Stated exercise = Please edit the records below by replacing "Odeslat dotaz" with "Odeslat zprávu" and keeping everything else the same. Leave the pictures out of your answer.

Provided data =
● ● ●
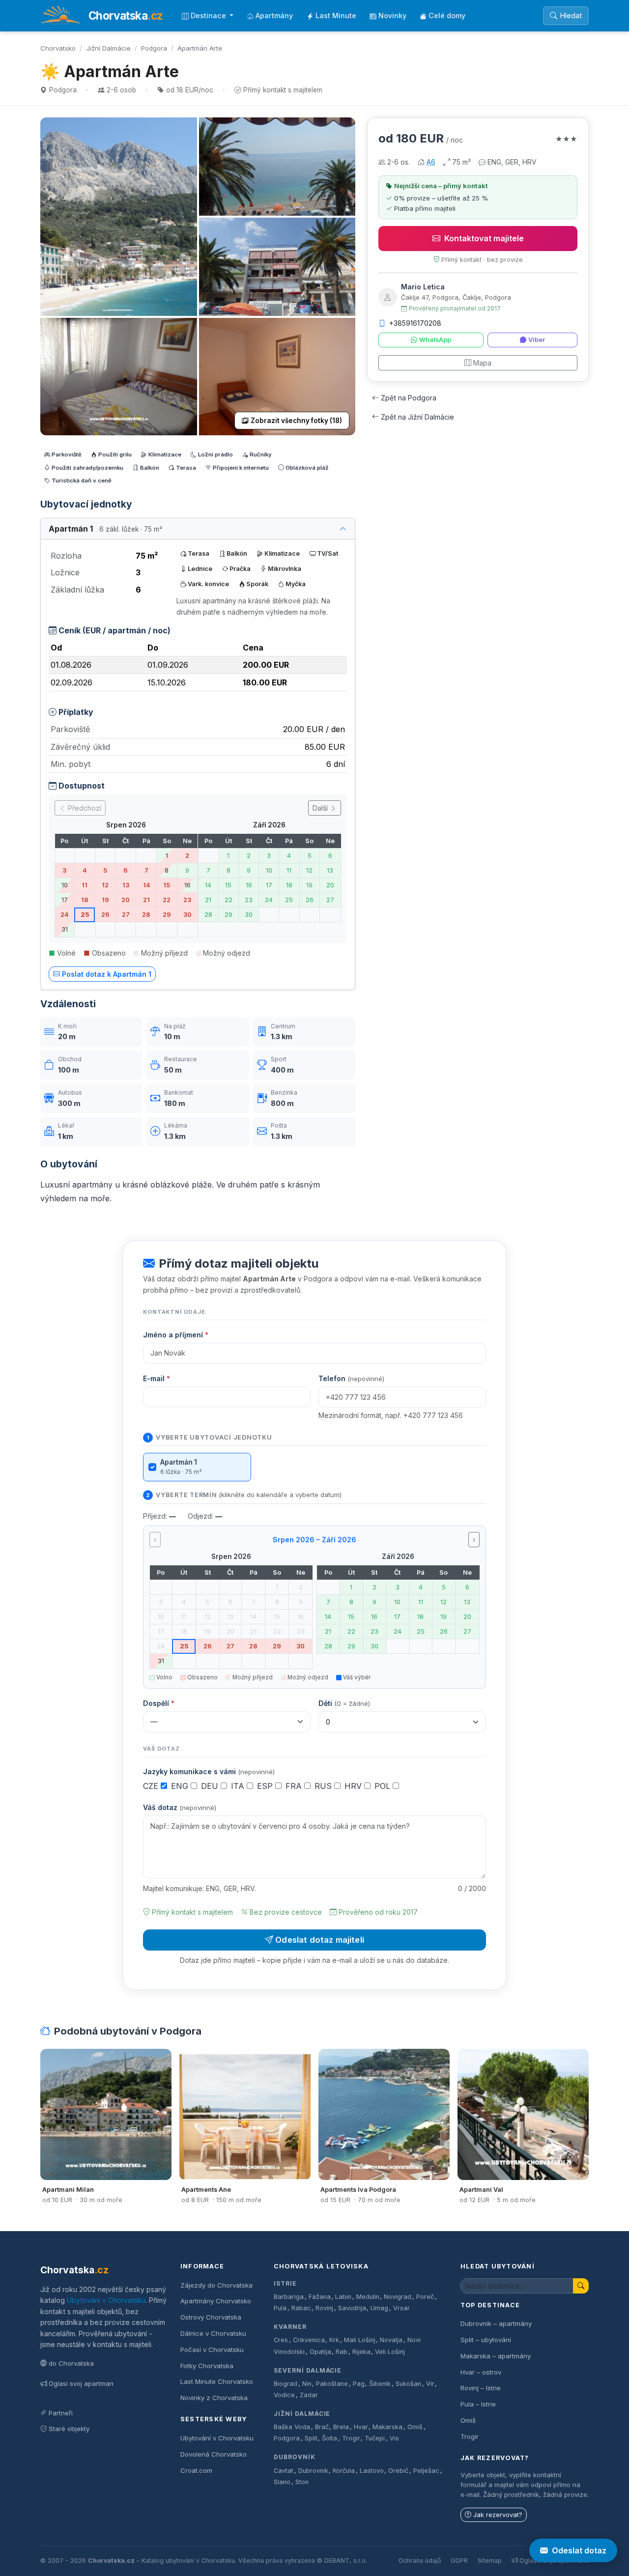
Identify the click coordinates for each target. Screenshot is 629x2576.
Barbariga (289, 2296)
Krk (334, 2340)
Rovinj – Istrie (480, 2388)
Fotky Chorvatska (206, 2366)
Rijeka (361, 2351)
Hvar (361, 2427)
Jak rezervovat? (497, 2515)
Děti (344, 1703)
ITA (239, 1786)
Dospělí (158, 1703)
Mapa (482, 363)
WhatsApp (435, 339)
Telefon (351, 1378)
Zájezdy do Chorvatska (216, 2285)
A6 (431, 162)
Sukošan (408, 2383)
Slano (282, 2482)
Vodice (284, 2395)
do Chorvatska (71, 2363)
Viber (536, 339)
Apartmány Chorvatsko (215, 2301)
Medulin (367, 2296)
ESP (266, 1786)
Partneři (61, 2413)
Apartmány (274, 15)
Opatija (320, 2351)
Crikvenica (309, 2340)
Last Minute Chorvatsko (216, 2381)
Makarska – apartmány (495, 2356)
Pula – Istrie (478, 2404)
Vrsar (401, 2308)
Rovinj (324, 2308)
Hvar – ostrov (480, 2372)
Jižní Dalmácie (108, 48)
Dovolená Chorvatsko (213, 2454)
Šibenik (380, 2383)
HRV (354, 1786)
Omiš (415, 2427)
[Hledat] (581, 2285)
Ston (302, 2482)
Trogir (351, 2438)
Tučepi (375, 2438)
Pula (280, 2308)
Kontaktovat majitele (484, 238)
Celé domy (447, 15)
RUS (324, 1786)
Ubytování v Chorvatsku (106, 2300)
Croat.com (196, 2470)
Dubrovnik (313, 2470)
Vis (394, 2438)
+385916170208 (415, 323)
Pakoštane (332, 2383)
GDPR (459, 2560)
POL (383, 1786)
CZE (152, 1786)
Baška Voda (292, 2427)
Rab (341, 2351)
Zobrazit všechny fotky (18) (296, 421)
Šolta (329, 2438)
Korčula (344, 2470)
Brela (341, 2427)
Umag (379, 2308)
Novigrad (397, 2296)
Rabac (301, 2308)
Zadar (309, 2395)
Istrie (285, 2283)
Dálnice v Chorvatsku (213, 2333)
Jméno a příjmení (175, 1334)
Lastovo (372, 2470)
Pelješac (426, 2470)
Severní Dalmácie (308, 2370)
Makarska (387, 2427)
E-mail (156, 1378)
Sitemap (490, 2560)
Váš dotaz (179, 1807)
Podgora (154, 48)
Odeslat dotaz (579, 2550)
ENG (181, 1786)
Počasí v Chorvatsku (212, 2349)
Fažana (320, 2296)
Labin (343, 2296)
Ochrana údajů (420, 2560)
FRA (295, 1786)
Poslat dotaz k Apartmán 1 (106, 974)
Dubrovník (294, 2457)
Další (321, 808)
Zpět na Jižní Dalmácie (417, 417)
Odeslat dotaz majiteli (319, 1940)
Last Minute (335, 15)
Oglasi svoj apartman (81, 2383)
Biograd (285, 2383)
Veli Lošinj (390, 2351)
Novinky (392, 15)
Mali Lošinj (359, 2340)
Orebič (398, 2470)
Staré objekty (69, 2429)
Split (311, 2438)
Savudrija (352, 2308)
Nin (307, 2383)
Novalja (391, 2340)
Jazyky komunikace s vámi (209, 1771)
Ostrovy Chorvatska (210, 2317)
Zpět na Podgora (408, 398)
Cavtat (283, 2470)
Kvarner (290, 2326)
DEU (211, 1786)
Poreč (425, 2296)
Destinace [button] (209, 15)
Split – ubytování (485, 2340)
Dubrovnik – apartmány (496, 2323)
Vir (430, 2383)
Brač (322, 2427)
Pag (359, 2383)
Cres (281, 2340)
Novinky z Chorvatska (214, 2398)
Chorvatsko (58, 48)
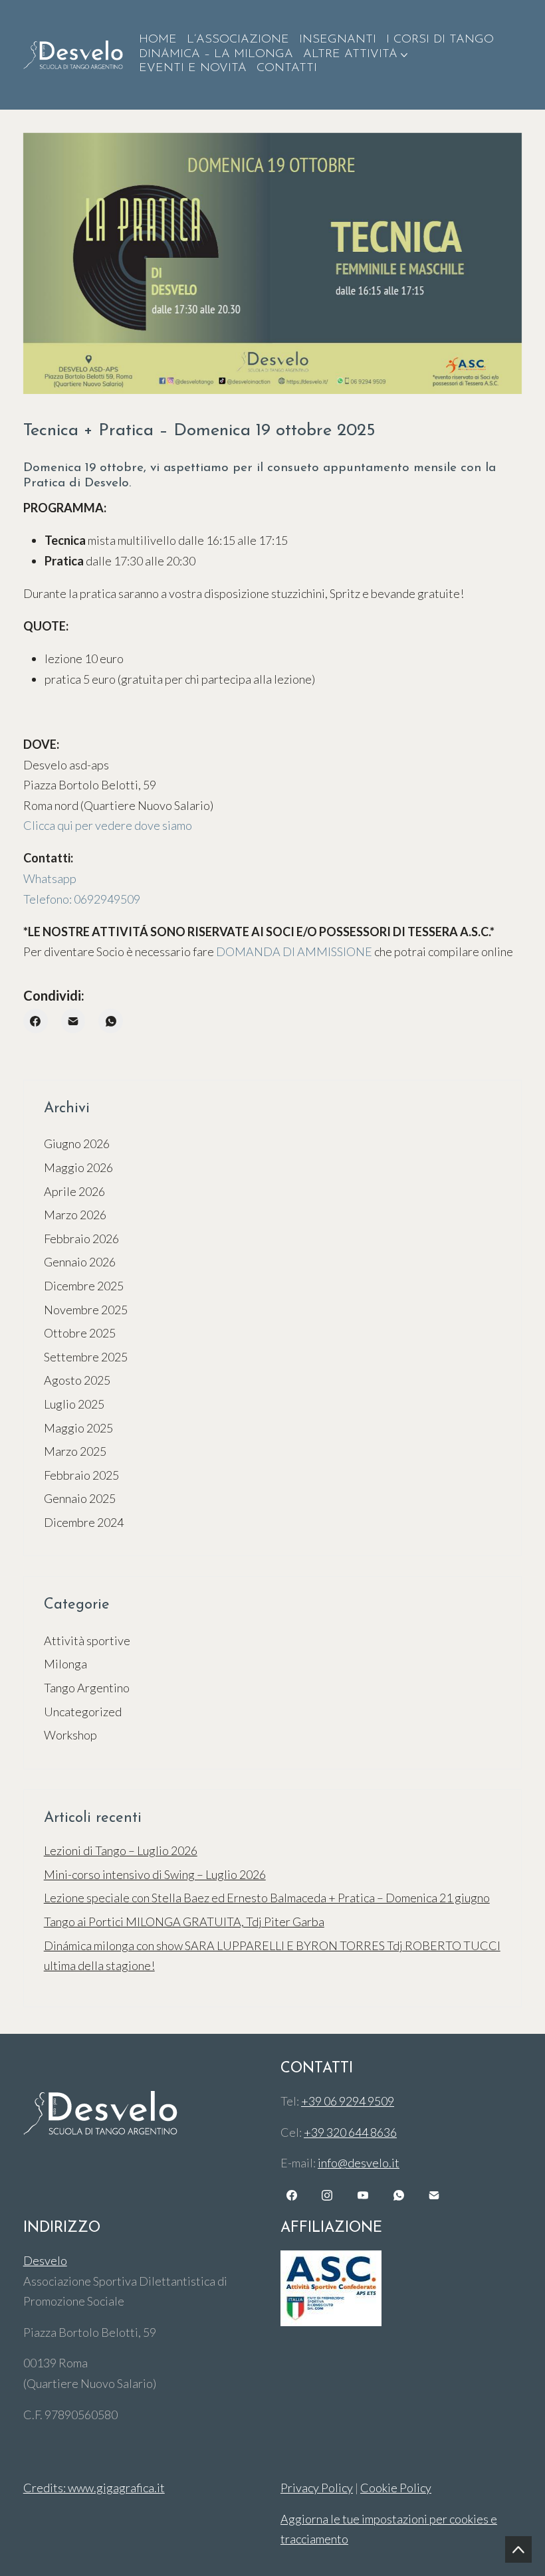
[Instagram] (327, 2195)
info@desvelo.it (358, 2162)
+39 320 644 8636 (350, 2132)
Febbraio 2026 (81, 1238)
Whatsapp (49, 878)
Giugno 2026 (77, 1143)
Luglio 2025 (74, 1404)
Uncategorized (83, 1711)
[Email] (434, 2195)
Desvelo (45, 2260)
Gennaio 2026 (80, 1261)
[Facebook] (35, 1021)
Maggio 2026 (78, 1167)
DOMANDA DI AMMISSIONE (294, 951)
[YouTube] (363, 2195)
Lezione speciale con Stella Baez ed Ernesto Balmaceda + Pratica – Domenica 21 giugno (267, 1897)
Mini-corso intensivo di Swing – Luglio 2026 (155, 1874)
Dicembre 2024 (84, 1522)
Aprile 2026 (74, 1191)
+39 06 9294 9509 (347, 2101)
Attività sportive (87, 1640)
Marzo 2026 (75, 1214)
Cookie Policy (395, 2487)
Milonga (65, 1663)
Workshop (70, 1735)
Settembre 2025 (86, 1356)
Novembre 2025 (86, 1309)
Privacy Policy (316, 2487)
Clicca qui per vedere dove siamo (107, 825)
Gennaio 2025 (80, 1498)
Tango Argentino (87, 1687)
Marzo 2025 (75, 1451)
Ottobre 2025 (80, 1333)
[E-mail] (73, 1021)
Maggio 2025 (78, 1428)
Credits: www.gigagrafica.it (94, 2487)
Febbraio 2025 (81, 1475)
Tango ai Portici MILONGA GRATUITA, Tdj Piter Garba (184, 1921)
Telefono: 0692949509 (81, 899)
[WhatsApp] (110, 1021)
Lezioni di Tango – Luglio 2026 (120, 1850)
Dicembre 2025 (84, 1285)
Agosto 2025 (77, 1380)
● ● ●
Solution to the exercise =
Identify the click coordinates for each target. Screenshot is 629x2576.
Barbariga (289, 2296)
Krk (334, 2340)
Rovinj – Istrie (480, 2388)
Fotky Chorvatska (206, 2366)
Rijeka (361, 2351)
Hvar (361, 2427)
Jak rezervovat? (497, 2515)
Děti (344, 1703)
ITA (239, 1786)
Dospělí (158, 1703)
Mapa (482, 363)
WhatsApp (435, 339)
Telefon (351, 1378)
Zájezdy do Chorvatska (216, 2285)
A6 (431, 162)
Sukošan (408, 2383)
Slano (282, 2482)
Vodice (284, 2395)
do Chorvatska (71, 2363)
Viber (536, 339)
Apartmány Chorvatsko (215, 2301)
Medulin (367, 2296)
ESP (266, 1786)
Partneři (61, 2413)
Apartmány (274, 15)
Opatija (320, 2351)
Crikvenica (309, 2340)
Last Minute Chorvatsko (216, 2381)
Makarska – apartmány (495, 2356)
Pula – Istrie (478, 2404)
Vrsar (401, 2308)
Rovinj (324, 2308)
Hvar – ostrov (480, 2372)
Jižní Dalmácie (108, 48)
Dovolená Chorvatsko (213, 2454)
Šibenik (380, 2383)
HRV (354, 1786)
Omiš (415, 2427)
[Hledat] (581, 2285)
Ston (302, 2482)
Trogir (351, 2438)
Tučepi (375, 2438)
Pula (280, 2308)
Kontaktovat majitele (484, 238)
Celé domy (447, 15)
RUS (324, 1786)
Ubytování v Chorvatsku (106, 2300)
Croat.com (196, 2470)
Dubrovnik (313, 2470)
Vis (394, 2438)
+385916170208 (415, 323)
Pakoštane (332, 2383)
GDPR (459, 2560)
POL (383, 1786)
CZE (152, 1786)
Baška Voda (292, 2427)
Rab (341, 2351)
Zobrazit všechny fotky (18) (296, 421)
Šolta (329, 2438)
Korčula (344, 2470)
Brela (341, 2427)
Umag (379, 2308)
Novigrad (397, 2296)
Rabac (301, 2308)
Zadar (309, 2395)
Istrie (285, 2283)
Dálnice v Chorvatsku (213, 2333)
Jméno a příjmení (175, 1334)
Lastovo (372, 2470)
Pelješac (426, 2470)
Severní Dalmácie (308, 2370)
Makarska (387, 2427)
E-mail (156, 1378)
Sitemap (490, 2560)
Váš dotaz (179, 1807)
Podgora (154, 48)
Odeslat zprávu (579, 2550)
ENG (181, 1786)
Počasí v Chorvatsku (212, 2349)
Fažana (320, 2296)
Labin (343, 2296)
Ochrana údajů (420, 2560)
FRA (295, 1786)
Poslat dotaz k Apartmán 1 (106, 974)
Dubrovník (294, 2457)
Další (321, 808)
Zpět na Jižní Dalmácie (417, 417)
Odeslat zprávu majiteli (319, 1940)
Last Minute (335, 15)
Oglasi svoj apartman (81, 2383)
Biograd (285, 2383)
Veli Lošinj (390, 2351)
Novinky (392, 15)
Mali Lošinj (359, 2340)
Orebič (398, 2470)
Staré objekty (69, 2429)
Split (311, 2438)
Savudrija (352, 2308)
Nin (307, 2383)
Novalja (391, 2340)
Jazyky komunikace s vámi (209, 1771)
Ostrovy Chorvatska (210, 2317)
Zpět na Podgora (408, 398)
Cavtat (283, 2470)
Kvarner (290, 2326)
DEU (211, 1786)
Poreč (425, 2296)
Destinace [button] (209, 15)
Split – ubytování (485, 2340)
Dubrovnik – apartmány (496, 2323)
Vir (430, 2383)
Brač (322, 2427)
Pag (359, 2383)
Cres (281, 2340)
Novinky z Chorvatska (214, 2398)
Chorvatsko (58, 48)
[Instagram] (327, 2195)
info@desvelo.it (358, 2162)
+39 320 644 8636 (350, 2132)
Febbraio 2026 (81, 1238)
Whatsapp (49, 878)
Giugno 2026 (77, 1143)
Luglio 2025 (74, 1404)
Uncategorized (83, 1711)
[Email] (434, 2195)
Desvelo (45, 2260)
Gennaio 2026 (80, 1261)
[Facebook] (35, 1021)
Maggio 2026 (78, 1167)
DOMANDA DI AMMISSIONE (294, 951)
[YouTube] (363, 2195)
Lezione speciale con Stella Baez ed Ernesto Balmaceda + Pratica – Domenica 21 giugno (267, 1897)
Mini-corso intensivo di Swing – Luglio 2026 (155, 1874)
Dicembre 2024 (84, 1522)
Aprile 2026 (74, 1191)
+39 06 9294 9509 (347, 2101)
Attività sportive (87, 1640)
Marzo 2026 (75, 1214)
Cookie Policy (395, 2487)
Milonga (65, 1663)
Workshop (70, 1735)
Settembre 2025 (86, 1356)
Novembre 2025 (86, 1309)
Privacy Policy (316, 2487)
Clicca qui per vedere dove siamo (107, 825)
Gennaio 2025 (80, 1498)
Tango Argentino (87, 1687)
Marzo 2025 (75, 1451)
Ottobre 2025 (80, 1333)
[E-mail] (73, 1021)
Maggio 2025 (78, 1428)
Credits: www.gigagrafica.it (94, 2487)
Febbraio 2025 (81, 1475)
Tango ai Portici MILONGA GRATUITA, Tdj Piter Garba (184, 1921)
Telefono: 0692949509 (81, 899)
[WhatsApp] (110, 1021)
Lezioni di Tango – Luglio 2026 (120, 1850)
Dicembre 2025 (84, 1285)
Agosto 2025 (77, 1380)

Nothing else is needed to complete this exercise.